(Pixel coordinate grounding records)
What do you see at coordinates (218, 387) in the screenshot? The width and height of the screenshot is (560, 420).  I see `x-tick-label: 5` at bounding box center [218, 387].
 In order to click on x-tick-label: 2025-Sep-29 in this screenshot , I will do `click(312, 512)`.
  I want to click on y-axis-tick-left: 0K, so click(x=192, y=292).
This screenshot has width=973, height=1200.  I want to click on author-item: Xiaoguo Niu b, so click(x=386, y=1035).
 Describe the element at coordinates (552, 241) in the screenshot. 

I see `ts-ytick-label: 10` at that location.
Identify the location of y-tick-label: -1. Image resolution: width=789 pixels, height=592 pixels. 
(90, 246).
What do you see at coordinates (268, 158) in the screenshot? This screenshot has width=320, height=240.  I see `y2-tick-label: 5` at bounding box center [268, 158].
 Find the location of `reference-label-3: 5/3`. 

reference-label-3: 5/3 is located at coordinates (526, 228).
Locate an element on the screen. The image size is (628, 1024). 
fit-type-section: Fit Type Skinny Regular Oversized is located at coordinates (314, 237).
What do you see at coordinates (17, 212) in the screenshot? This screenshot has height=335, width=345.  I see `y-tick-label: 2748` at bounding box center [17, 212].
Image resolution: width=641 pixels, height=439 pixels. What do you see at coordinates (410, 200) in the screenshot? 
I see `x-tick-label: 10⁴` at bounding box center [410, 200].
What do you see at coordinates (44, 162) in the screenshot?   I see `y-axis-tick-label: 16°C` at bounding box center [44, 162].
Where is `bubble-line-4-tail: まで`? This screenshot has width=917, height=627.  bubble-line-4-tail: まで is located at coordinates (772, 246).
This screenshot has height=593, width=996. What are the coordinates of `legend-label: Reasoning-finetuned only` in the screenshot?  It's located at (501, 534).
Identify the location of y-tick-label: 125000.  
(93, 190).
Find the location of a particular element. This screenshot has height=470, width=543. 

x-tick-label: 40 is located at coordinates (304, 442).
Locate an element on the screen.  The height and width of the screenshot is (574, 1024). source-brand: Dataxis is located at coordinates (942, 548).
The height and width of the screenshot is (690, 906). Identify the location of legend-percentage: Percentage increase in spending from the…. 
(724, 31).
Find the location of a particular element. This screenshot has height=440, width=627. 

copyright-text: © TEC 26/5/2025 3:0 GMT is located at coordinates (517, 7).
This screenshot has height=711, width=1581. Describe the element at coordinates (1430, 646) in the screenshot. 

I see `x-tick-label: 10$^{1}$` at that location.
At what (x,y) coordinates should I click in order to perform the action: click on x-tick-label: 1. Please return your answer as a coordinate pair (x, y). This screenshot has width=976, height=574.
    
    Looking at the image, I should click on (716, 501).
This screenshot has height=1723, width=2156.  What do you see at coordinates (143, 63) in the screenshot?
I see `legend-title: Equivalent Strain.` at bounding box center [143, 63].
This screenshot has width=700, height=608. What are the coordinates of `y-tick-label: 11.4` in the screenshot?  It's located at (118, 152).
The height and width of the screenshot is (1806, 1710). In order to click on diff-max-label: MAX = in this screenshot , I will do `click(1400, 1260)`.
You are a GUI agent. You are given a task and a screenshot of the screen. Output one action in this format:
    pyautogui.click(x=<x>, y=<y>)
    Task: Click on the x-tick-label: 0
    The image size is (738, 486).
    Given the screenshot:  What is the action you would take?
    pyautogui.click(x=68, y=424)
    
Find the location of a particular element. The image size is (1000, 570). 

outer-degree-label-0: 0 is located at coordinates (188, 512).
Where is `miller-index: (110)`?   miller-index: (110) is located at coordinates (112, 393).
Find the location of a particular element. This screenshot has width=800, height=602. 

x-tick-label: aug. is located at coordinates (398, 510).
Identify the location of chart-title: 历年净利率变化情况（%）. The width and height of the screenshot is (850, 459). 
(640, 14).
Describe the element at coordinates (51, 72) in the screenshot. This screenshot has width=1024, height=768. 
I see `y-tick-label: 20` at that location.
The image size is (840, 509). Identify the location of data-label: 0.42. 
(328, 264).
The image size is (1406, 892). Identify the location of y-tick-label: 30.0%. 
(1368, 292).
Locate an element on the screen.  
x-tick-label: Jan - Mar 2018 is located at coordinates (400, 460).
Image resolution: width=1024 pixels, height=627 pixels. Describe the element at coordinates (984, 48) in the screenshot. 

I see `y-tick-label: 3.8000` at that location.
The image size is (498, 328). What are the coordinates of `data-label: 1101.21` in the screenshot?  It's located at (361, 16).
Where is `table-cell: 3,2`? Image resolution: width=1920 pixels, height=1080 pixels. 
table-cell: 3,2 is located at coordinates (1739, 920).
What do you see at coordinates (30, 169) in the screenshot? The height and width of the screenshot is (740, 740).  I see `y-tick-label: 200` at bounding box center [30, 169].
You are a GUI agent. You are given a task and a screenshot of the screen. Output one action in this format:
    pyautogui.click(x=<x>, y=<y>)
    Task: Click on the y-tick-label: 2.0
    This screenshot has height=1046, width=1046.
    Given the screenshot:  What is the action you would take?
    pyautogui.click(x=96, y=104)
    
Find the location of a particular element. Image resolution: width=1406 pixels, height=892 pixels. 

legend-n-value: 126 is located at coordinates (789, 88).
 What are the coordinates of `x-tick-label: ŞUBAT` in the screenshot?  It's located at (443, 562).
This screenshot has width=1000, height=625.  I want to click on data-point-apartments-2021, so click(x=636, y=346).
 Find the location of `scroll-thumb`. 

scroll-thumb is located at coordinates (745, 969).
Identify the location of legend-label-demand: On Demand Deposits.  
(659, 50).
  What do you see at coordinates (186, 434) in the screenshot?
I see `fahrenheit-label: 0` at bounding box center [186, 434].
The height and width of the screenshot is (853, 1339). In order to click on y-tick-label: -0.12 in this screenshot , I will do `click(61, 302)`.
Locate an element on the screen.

## Written task
Arrange the records as a Markdown table with the columns Row and Line. Start with the line that contains "Identify the location of y-tick-label: -1." and go on through the line that contains "What do you see at coordinates (268, 158)", numbering each line and leaving out blank lines.

## Problem solution
| Row | Line |
|---|---|
| 1 | Identify the location of y-tick-label: -1. Image resolution: width=789 pixels, height=592 pixels.  |
| 2 | (90, 246). |
| 3 | What do you see at coordinates (268, 158) in the screenshot? This screenshot has width=320, height=240.  I see `y2-tick-label: 5` at bounding box center [268, 158]. |